═════ SOURCE EXTRACT

Wednesday, October 15, 2014

Books before I'm 30: The Fault in Our Stars by John Green

This book came very close to losing me right at the start. Its protagonist is a precocious 17 year old girl, as many protagonists of Young Adult fiction are, and as such was a little exhausting. Her mannerisms are sometimes exhaustingly sincere, and some of the rants she engages in in early chapters were off putting.

Still, if there is one place for the profundity of youth, it's probably teenage cancer sufferers. Every teenager introduced in the book either had or has cancer. As such, our heroine has a rather unique perspective on how she acts. Her behaviour with her parents, for instance, are intended to cause them as little suffering as possible, as she is aware of her own mortality. As much as it is perhaps cliche for me to have done so, I found myself most moved by the parents who had to watch their child slowly die.

Still, for all the inherent sadness of the book, it's quite a light tale for most of the time, following a romance between Hazel and Gus, and their quest to track down the  author of a book about cancer (called an Imperial Affliction, which is a lovely turn of phrase), and obtain an ending to an ambiguously finished story. The author is an irascible and nasty man who is often correct in the assertions he makes, and is such delightful.

I know a lot of people cried at the end, but to be honest I had seen it coming from a mile away, the story structure being such that it felt fairly inevitable. Not that it wasn't sad, but the sheer obviousness of it made me perhaps less affected than I could have been. Still, a very good book, although perhaps not one to read if one is feeling particularly vunerable.

══════════

In the book review, what is the title of the book about cancer that Hazel and Gus try to learn more about by tracking down its author? The rows that follow come from another source.

═════ ENTRIES PROVIDED

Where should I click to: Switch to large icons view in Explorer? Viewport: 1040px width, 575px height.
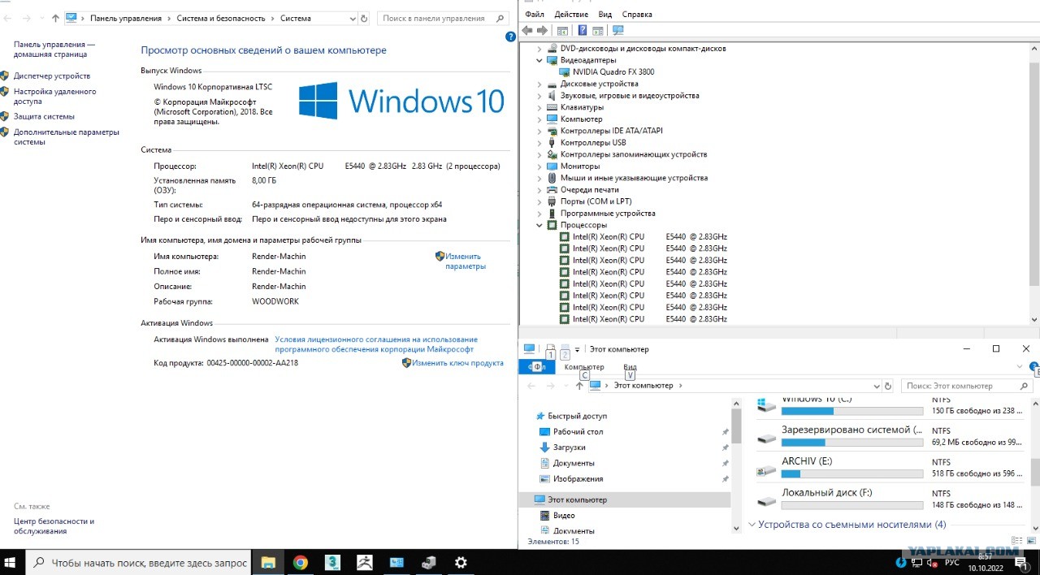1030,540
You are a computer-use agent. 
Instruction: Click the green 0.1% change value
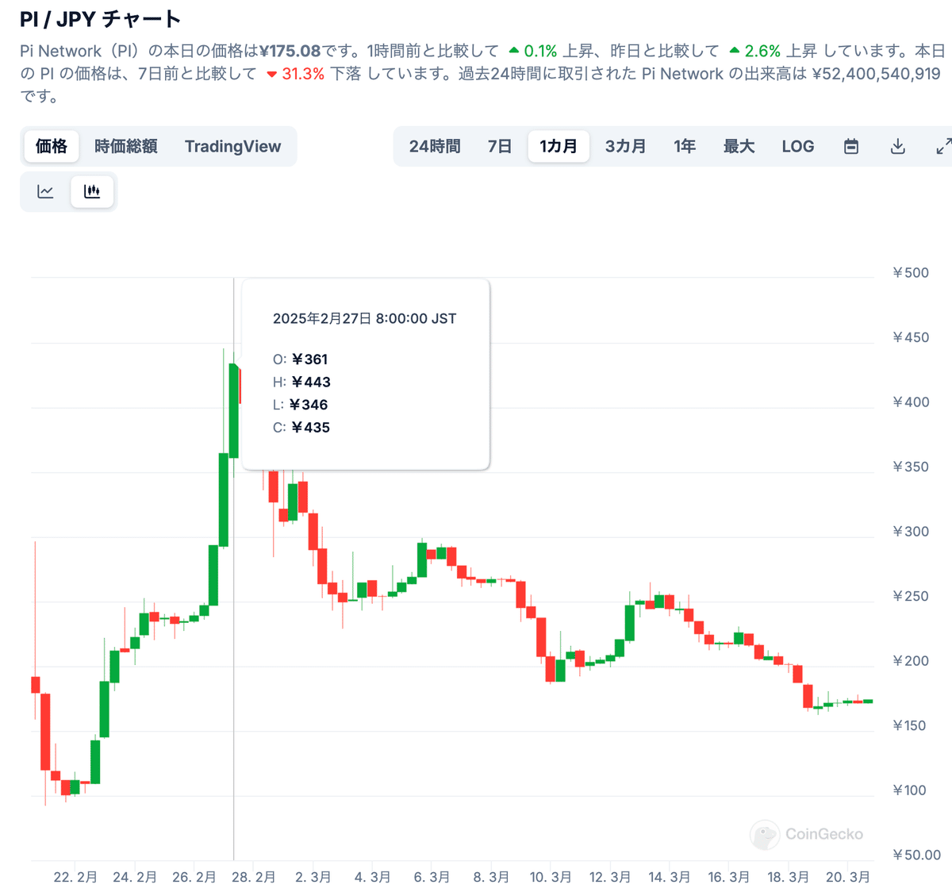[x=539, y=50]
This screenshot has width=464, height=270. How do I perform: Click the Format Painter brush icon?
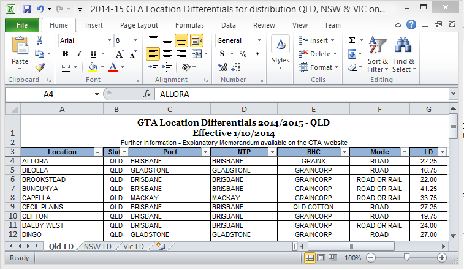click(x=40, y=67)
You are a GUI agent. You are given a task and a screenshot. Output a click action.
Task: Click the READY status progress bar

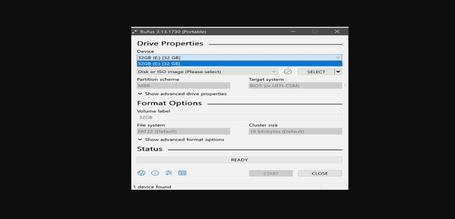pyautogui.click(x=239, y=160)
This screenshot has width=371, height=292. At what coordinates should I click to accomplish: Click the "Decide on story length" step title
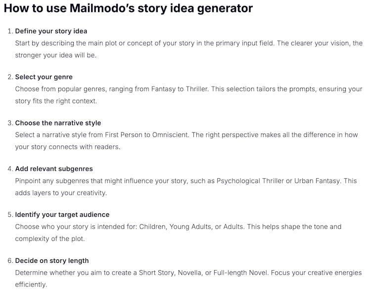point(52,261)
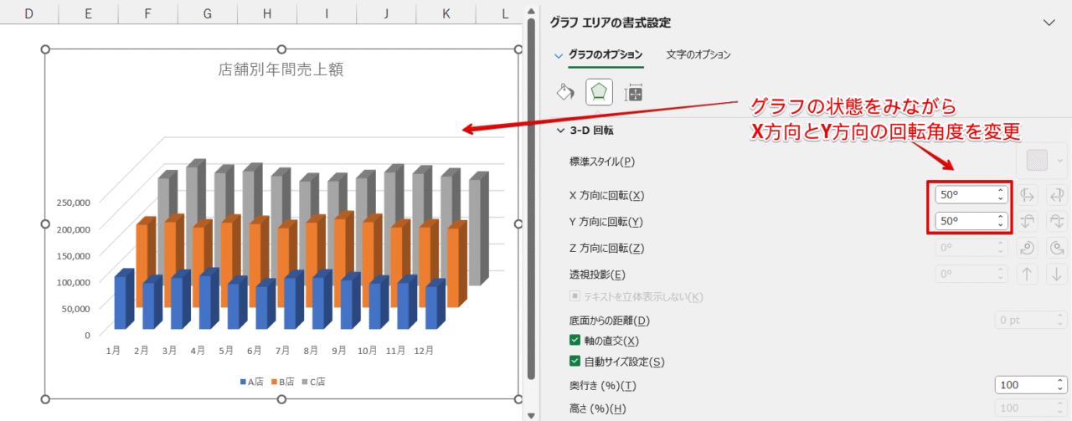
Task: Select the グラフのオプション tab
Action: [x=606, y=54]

══════════

● SOLUTION TO THE EXERCISE
An Imperial Affliction.